Maybe, just maybe, there are a few people in the Senate who actually won't just roll over and hand the President a "get out of jail free
" card to give to telcos who carried out the almost certainly illegal "warrantless wiretapping" program. While last week reports suggested that the new "compromise" bill (which basically does grant immunity, as well as expand the warrantless wiretapping program) would breeze through both the House and the Senate, there may actually be a few politicians with a backbone fighting to stop it. It did cruise through the House relatively easily, but now Senators Dodd and Feingold have announced that they'll filibuster against immunity
, and Senate Majority Leader Harry Reid (who had earlier suggested he supported the faux "compromise") says he'll support the filibuster.

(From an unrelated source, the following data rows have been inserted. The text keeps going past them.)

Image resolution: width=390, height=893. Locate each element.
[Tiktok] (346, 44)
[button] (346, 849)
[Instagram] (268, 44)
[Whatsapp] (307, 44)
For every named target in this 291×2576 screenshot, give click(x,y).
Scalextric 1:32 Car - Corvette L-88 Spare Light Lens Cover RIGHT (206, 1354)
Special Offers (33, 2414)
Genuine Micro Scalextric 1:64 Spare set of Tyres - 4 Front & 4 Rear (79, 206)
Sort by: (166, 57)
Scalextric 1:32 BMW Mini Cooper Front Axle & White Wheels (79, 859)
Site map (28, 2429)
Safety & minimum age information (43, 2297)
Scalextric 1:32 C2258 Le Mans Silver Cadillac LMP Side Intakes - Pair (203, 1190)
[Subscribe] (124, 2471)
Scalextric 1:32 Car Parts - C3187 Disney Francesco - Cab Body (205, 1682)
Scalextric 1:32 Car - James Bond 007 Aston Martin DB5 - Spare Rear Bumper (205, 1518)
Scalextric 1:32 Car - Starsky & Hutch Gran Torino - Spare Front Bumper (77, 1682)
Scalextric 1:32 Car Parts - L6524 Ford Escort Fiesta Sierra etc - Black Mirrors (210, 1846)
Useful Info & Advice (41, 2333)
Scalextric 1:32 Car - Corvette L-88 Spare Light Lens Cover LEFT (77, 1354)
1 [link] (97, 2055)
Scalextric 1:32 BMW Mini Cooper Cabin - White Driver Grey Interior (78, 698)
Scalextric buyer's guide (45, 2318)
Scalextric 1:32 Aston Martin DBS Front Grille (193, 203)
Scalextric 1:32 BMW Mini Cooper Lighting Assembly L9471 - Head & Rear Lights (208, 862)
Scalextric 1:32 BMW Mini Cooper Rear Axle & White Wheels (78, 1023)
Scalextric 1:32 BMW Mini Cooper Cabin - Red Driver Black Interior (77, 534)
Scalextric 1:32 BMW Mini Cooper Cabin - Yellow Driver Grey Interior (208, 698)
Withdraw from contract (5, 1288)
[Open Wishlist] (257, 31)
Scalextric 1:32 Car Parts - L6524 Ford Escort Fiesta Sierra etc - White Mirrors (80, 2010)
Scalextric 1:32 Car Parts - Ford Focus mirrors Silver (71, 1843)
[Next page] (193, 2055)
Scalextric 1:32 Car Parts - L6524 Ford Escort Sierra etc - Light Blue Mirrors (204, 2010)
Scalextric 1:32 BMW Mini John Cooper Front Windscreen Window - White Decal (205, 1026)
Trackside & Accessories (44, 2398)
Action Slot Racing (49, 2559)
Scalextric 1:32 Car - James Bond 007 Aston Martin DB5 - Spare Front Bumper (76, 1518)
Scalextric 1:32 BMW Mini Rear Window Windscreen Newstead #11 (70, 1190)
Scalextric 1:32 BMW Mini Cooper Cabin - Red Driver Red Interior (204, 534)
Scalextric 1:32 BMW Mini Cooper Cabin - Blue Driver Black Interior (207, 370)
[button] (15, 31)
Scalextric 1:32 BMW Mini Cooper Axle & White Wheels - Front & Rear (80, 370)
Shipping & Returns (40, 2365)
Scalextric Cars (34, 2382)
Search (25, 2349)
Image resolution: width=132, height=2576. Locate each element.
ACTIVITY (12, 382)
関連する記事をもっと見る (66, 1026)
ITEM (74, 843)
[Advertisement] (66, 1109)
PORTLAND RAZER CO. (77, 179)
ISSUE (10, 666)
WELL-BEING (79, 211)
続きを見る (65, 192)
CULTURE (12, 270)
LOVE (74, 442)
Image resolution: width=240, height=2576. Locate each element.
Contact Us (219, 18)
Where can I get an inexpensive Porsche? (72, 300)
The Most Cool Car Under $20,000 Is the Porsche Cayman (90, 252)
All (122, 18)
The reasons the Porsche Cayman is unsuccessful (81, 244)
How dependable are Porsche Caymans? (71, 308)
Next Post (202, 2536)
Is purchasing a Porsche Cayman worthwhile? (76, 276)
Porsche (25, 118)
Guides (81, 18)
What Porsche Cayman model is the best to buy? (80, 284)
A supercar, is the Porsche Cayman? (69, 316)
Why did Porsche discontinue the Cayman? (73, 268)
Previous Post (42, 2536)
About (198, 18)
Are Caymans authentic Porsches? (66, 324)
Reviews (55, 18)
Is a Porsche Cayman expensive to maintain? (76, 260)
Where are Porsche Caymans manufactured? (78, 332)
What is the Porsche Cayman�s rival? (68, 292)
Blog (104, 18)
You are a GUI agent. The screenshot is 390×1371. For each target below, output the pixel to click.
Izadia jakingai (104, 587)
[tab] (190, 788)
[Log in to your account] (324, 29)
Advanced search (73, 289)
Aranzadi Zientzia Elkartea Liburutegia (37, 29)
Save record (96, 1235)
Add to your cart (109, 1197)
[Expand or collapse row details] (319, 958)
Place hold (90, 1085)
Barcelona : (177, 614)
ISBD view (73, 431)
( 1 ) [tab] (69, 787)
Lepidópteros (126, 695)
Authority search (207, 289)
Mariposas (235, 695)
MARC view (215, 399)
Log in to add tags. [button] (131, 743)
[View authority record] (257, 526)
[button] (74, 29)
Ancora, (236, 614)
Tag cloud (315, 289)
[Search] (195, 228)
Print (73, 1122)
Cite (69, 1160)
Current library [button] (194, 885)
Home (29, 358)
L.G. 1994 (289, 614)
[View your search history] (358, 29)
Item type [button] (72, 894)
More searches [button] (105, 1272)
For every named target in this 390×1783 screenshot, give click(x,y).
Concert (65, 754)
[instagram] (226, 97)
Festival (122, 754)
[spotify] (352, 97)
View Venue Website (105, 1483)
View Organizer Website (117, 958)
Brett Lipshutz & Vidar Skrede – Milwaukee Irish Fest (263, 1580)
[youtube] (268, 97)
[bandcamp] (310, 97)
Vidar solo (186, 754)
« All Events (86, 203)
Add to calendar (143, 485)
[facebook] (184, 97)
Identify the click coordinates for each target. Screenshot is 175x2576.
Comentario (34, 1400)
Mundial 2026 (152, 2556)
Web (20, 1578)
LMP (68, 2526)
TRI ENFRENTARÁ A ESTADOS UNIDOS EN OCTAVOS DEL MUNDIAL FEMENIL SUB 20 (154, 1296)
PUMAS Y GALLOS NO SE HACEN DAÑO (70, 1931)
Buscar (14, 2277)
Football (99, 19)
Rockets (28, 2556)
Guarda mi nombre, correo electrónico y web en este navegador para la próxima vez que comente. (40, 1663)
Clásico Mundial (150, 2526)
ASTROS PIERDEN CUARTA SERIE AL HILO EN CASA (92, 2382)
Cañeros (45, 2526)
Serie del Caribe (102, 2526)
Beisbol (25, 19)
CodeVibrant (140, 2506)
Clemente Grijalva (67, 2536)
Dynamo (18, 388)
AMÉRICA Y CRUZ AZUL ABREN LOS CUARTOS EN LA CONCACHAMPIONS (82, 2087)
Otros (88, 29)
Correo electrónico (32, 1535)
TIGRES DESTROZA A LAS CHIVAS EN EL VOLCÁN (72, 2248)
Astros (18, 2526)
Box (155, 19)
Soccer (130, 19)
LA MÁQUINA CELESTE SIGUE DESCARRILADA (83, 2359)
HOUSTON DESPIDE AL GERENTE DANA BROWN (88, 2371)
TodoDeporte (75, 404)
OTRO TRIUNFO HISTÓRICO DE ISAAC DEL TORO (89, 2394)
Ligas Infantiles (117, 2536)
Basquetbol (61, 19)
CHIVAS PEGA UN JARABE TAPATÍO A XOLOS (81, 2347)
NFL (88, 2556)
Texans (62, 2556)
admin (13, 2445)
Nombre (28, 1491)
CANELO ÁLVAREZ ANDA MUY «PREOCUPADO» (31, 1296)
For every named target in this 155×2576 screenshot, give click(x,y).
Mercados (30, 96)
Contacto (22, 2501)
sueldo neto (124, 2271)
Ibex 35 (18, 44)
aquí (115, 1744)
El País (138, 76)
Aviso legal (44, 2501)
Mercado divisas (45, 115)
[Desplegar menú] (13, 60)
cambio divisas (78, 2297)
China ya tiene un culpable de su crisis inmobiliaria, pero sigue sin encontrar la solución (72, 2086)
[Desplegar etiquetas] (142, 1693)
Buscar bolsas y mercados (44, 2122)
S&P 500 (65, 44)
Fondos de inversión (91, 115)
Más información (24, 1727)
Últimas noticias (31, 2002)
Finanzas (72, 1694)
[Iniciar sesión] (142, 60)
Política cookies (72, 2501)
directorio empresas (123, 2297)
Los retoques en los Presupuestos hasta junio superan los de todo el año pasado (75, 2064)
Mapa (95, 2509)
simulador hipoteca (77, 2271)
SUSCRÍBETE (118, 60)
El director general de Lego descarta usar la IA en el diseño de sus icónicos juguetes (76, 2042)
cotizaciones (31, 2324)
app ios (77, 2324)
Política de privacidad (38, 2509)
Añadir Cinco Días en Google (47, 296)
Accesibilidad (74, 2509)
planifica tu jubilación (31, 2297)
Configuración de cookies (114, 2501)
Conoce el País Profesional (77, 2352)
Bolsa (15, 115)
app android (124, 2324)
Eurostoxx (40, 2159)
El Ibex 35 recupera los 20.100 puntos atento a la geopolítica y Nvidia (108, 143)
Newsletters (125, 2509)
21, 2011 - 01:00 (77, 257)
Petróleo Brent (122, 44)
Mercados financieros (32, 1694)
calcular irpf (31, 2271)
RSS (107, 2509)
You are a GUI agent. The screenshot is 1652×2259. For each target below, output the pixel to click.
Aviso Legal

What's not clear is whether or not there will really be enough support to get rid of telecom immunity. Early on it seemed like there was plenty of support for the "compromise" from those who thought it was best to get past that and focus on "other battles" instead. Also, there's the issue of
campaign funding. Jim Harper points to
an analysis of the correlation between telco immunity flip-floppers in the House and donations from telcos
. Take a guess what the analysis shows. Yup, those who switched positions received nearly twice as much in contributions from the big telcos. Funny how that works. And, of course, rest assured that the same telcos donate plenty to Senate campaigns as well.